Une personne qui fait des chichis est une personne chichiteuse. Dans le même registre, on trouve le terme "chochotte" que nous avons lui aussi analysé l'an dernier: http://olivierschopferracontelesmots.blog.24heures.ch/arc....


Le deuxième sens du mot "chichi" est une boucle frisée de cheveux postiches.


Le troisième sens, aujourd'hui désuet, est un terme de modistes et de couturières qui qualifiaient autrefois de "chichis" des fanfreluches, c'est-à-dire des petits bouts d'étoffe servant de parures à un chapeau ou à un vêtement.

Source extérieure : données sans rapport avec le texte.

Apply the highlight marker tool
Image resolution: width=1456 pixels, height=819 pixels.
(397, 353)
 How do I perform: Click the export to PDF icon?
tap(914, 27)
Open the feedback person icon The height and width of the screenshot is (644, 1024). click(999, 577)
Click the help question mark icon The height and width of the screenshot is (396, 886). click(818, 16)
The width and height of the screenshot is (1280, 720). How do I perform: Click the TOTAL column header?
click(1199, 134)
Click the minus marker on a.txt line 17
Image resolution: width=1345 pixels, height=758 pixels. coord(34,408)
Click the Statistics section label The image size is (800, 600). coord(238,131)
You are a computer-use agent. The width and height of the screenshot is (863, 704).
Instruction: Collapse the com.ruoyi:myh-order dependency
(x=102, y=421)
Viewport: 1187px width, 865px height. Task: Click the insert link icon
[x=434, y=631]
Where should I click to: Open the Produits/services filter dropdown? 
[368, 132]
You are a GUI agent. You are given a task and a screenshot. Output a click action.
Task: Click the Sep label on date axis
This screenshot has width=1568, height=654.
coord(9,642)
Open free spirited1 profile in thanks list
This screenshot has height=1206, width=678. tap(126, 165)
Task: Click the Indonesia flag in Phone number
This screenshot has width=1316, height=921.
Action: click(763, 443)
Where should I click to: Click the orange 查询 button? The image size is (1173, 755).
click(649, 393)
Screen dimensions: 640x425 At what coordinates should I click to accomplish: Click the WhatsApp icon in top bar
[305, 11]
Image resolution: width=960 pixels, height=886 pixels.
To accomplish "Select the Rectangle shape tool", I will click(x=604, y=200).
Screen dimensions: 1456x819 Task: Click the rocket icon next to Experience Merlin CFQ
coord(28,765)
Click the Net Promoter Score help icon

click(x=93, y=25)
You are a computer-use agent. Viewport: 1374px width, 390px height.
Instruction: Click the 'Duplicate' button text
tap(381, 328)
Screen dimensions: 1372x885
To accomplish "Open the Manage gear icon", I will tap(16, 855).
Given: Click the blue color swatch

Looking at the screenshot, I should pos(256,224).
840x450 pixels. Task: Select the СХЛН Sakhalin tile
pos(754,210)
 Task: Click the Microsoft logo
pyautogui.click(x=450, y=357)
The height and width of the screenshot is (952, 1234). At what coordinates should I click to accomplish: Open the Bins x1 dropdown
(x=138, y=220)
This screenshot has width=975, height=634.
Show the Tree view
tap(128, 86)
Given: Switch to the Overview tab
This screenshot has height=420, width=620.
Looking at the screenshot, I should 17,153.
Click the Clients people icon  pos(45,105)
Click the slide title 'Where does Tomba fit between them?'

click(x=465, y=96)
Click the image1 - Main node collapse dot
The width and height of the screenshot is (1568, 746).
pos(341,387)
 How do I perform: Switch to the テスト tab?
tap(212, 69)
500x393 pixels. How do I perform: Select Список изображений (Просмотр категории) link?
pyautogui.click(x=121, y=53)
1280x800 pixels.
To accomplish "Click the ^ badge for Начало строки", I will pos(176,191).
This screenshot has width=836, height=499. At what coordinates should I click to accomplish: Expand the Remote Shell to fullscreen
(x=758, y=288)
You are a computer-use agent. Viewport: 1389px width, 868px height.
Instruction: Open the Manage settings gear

Il existe un tout autre chichi qui, lui, se mange. Il s'agit d'un beignet cylindrique cannelé roulé dans le sucre, que l'on peut par exemple acheter dans les fêtes foraines. Il est proche du churro espagnol, avec lequel on le confond souvent. Le mot vient du provençal chichi-frégi, mot à mot "oiseau frit" (Petit Robert). Sur la côte méditerranéenne, on l'appelle sous ce nom-là. "Chichi [tchitchi]: mot dont les enfants se servent pour désigner les petits oiseaux, les insectes, les pous; variante: chichiou [tchitchiou]; étymologie: onomatopée du cri de plusieurs."²


On ne confondra pas "chichi" et "chichon" qui, dans le langage familier, décrit le haschich: boulette de chichon. Le mot pourrait tirer son origine de chicha, verlan de "haschich" (Petit Robert). "Le mot vit sa vie chez les consommateurs modérés depuis les années 1990 en compagnie de son petit frère « chicha » et s'entend assez couramment, dans ce même milieu, au début du XXIème siècle. Plus familier encore: « chichounet », qui donnerait presque à la résine de cannabis des douceurs de roudoudou. Plus exotique car arabe maghrébin d'origine: « zetla », dans le jargon des jeunes des cités."³

Enfin, on ne confondra pas non plus le verlan de "haschich" avec un autre mot d'origine arabe qui s'écrit et se prononce exactement de la même façon: la chicha, une pipe à eau composée de tabac et d'un mélange de mélasse et d'arômes de fruits, que l'on voit de plus en plus aux terrasses de nos cafés.


¹&³Pierre Merle, Nouveau dictionnaire de la langue verte, Éditions Denoël, 2007.

²Dictionnaire provençal-français ou dictionnaire de la langue d'oc, par S.-J.Honnorat, Digne, Imprimerie de Repos, 1846.